[[ DATA EXTRACT open ]]

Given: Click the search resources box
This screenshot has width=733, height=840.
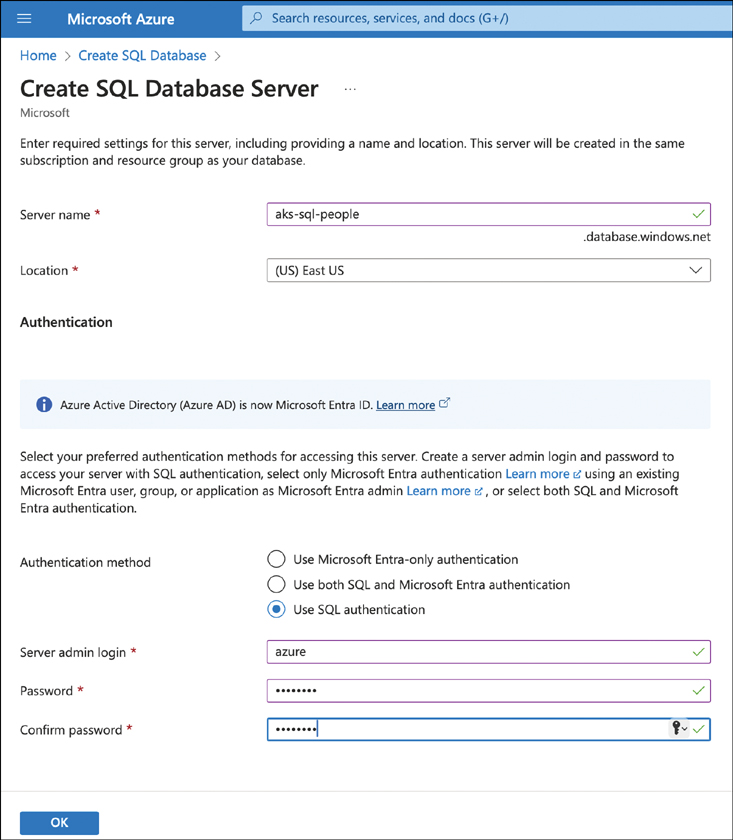Looking at the screenshot, I should tap(480, 18).
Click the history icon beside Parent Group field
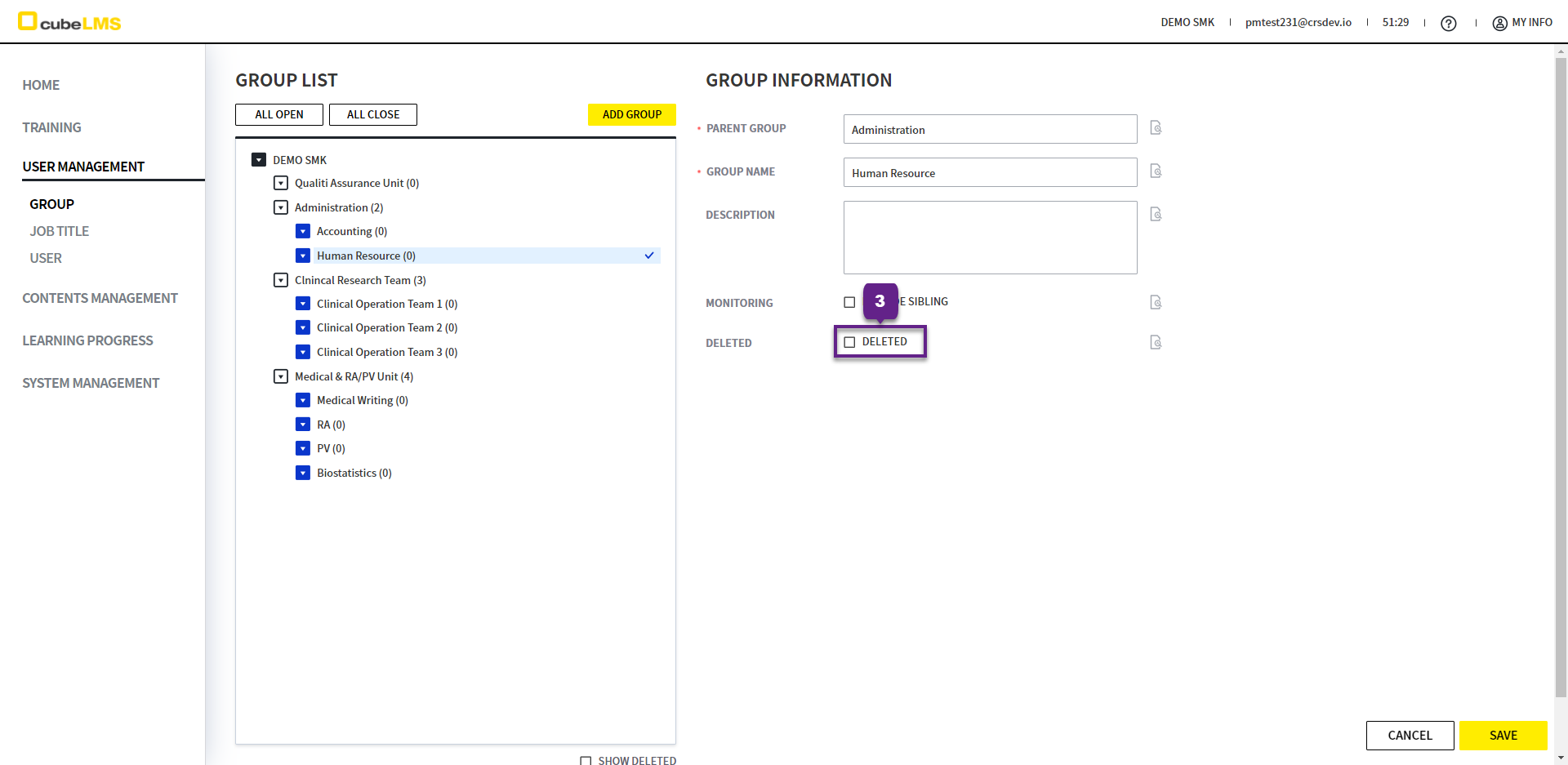This screenshot has height=765, width=1568. click(1156, 128)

[[ DATA EXTRACT closed ]]

## [ASSIGNMENT]
An exact copy of all the lines above is required, with the pictures removed.

## [EXERCISE OUTPUT]
Given: Click the search resources box
This screenshot has width=733, height=840.
Looking at the screenshot, I should tap(480, 18).
Click the history icon beside Parent Group field
This screenshot has height=765, width=1568. click(1156, 128)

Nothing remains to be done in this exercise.